How do they work? An ETB is a throttle body that looks in appearance and function as they always have, with the exception of a small electric motor in place of a mechanical linkage. The electric motor, in response to commands received from either the ECM (engine control module) or PCM (powertrain control module), is what opens and closes the throttle plate inside the throttle body. The only thing connected to an ETB is wires.

Different manufacturers use different systems, but the basis of ETB operation is the same regardless of what your customers are working on. The accelerator pedal in the vehicle contains sensors that transmit information about pedal position to either the ECM, PCM or in some cases, a dedicated ETB module.

The ETB system logic takes into account the information from the accelerator pedal as well as a number of different systems and sensors such as vehicle cruise control, speed sensor and MAF (mass airflow) sensor and then determines how far to open the throttle plate inside the throttle body.

And finally, there are additional sensors within the throttle body that transmit information back to the ECM so that it knows that the requested throttle position has been met.

Most late-model vehicles have an average of 60 to 100 sensors on board. However, due to rapidly advancing technology, the number of sensors is projected to reach up to 200 per car in the next few years. 

The internal combustion engine (ICE) is increasingly controlled by “smart sensors” that feed data to multiple on-board computers. 

Oxygen sensors are vital to an ICE engine because of their role in controlling the fuel-injection system and emissions. An O2 sensor works in tandem with the ECU and other components to allow the injector to pulse the right amount of fuel into the cylinder during combustion. The primary function is to maintain efficient combustion and not be too lean or too rich. If the sensor detects unburned fuel, it will relay a voltage signal to the ECU, telling it to reduce the amount of pulse width to the injectors (fuel), depending on the demand of the driver’s right foot and other conditions.

Mass airflow (MAF) sensors measure the volume and density of air entering the engine at any given time. The ECU uses this information, along with input from other sensors, to calculate the correct amount of fuel to deliver to the engine. Data from this sensor helps calculate ignition-timing and transmission-shifting strategies. 

Similar in function to the MAF sensor, the manifold absolute pressure (MAP) sensor measures manifold pressure and relays the information to the ECU. The information is used to calculate air density and determine the engine’s air-mass flow rate.

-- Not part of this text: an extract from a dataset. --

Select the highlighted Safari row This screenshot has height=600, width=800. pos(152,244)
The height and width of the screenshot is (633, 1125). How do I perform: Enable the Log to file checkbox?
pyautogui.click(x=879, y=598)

Late-model engines with electronic fuel injection, computerized fuel management and ignition have a lot of sensors to keep tabs on everything that is happening under the hood. Most sensors produce a digital voltage signal that corresponds to the function they are monitoring.

All of this sensor data is fed back to the Powertrain Control Module (PCM) so it can make the critical decisions that are necessary to keep the engine running at optimum efficiency. Among all the sensors, these are usually the five most critical:

• Throttle Position (TPS) sensor — This sensor is mounted on the throttle body shaft to monitor the relative opening of the throttle. The PCM uses this information with inputs from the MAP and/or MAF sensor to estimate engine load for fuel enrichment and timing adjustments. A worn TPS sensor may cause a flat spot or hesitation when accelerating. On vehicles with electronic throttle control, there are usually two TPS sensors as well as a pair of position sensors on the accelerator pedal. The position sensors on the accelerator pedal tell the PCM how much throttle opening to give the engine when the driver steps down on the gas. The TPS sensors on the throttle tell the PCM how far the throttle is opening or closing as commanded by the PCM. Problems here may prevent the throttle from opening or even cause unintended acceleration.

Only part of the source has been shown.